╭─ Data for this exercise

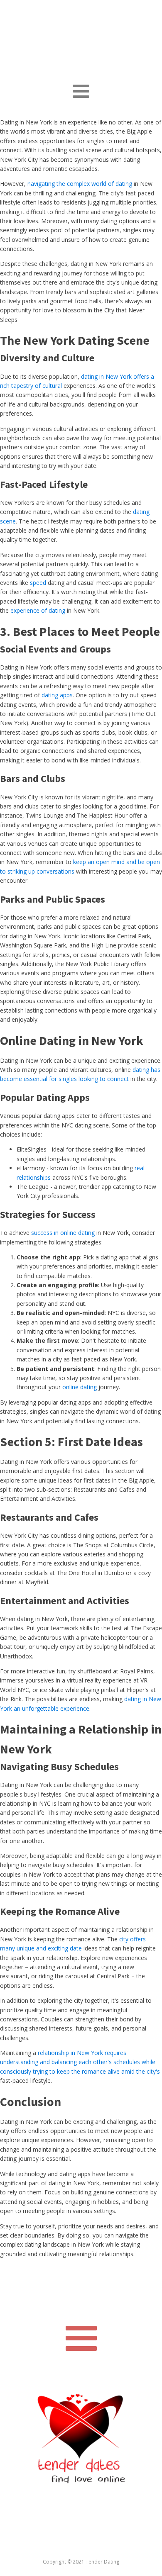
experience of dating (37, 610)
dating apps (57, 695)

╰─
╭─ Data for this exercise

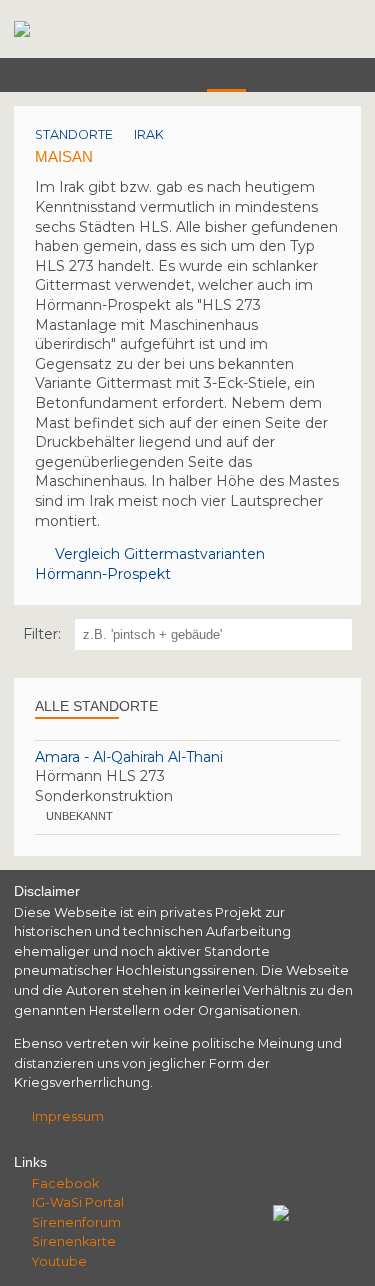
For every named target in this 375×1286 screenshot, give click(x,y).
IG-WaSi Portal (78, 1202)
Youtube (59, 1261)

╰─
╭─ Data for this exercise

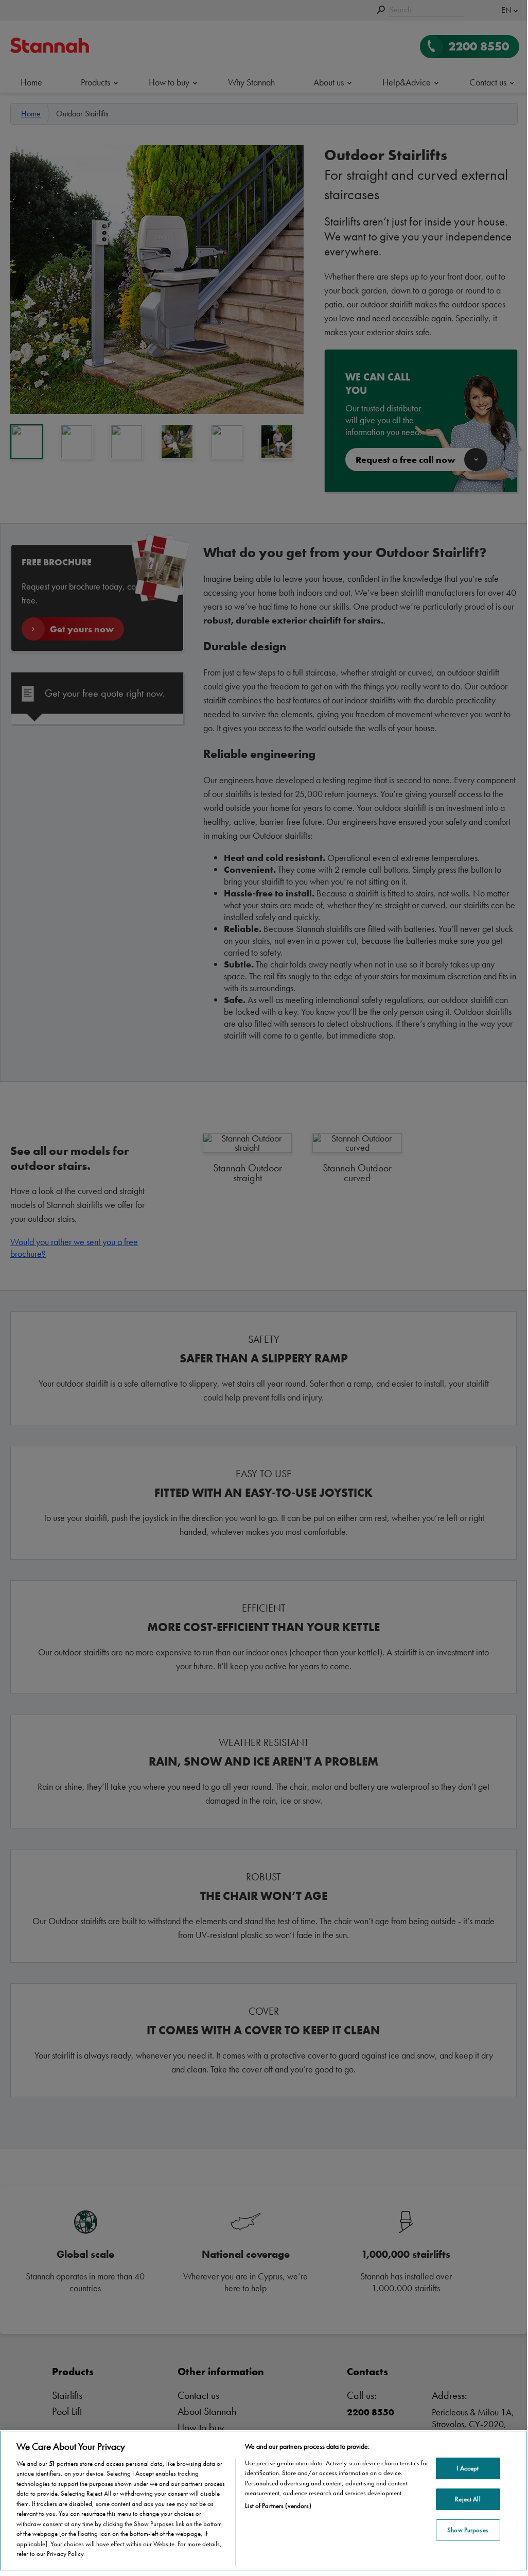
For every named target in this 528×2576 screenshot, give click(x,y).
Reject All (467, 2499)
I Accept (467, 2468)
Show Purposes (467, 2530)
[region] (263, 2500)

╰─

- The problem -
Within the records above, work out on how many lines the string "click" appears, and give only that number.

- Completed task -
2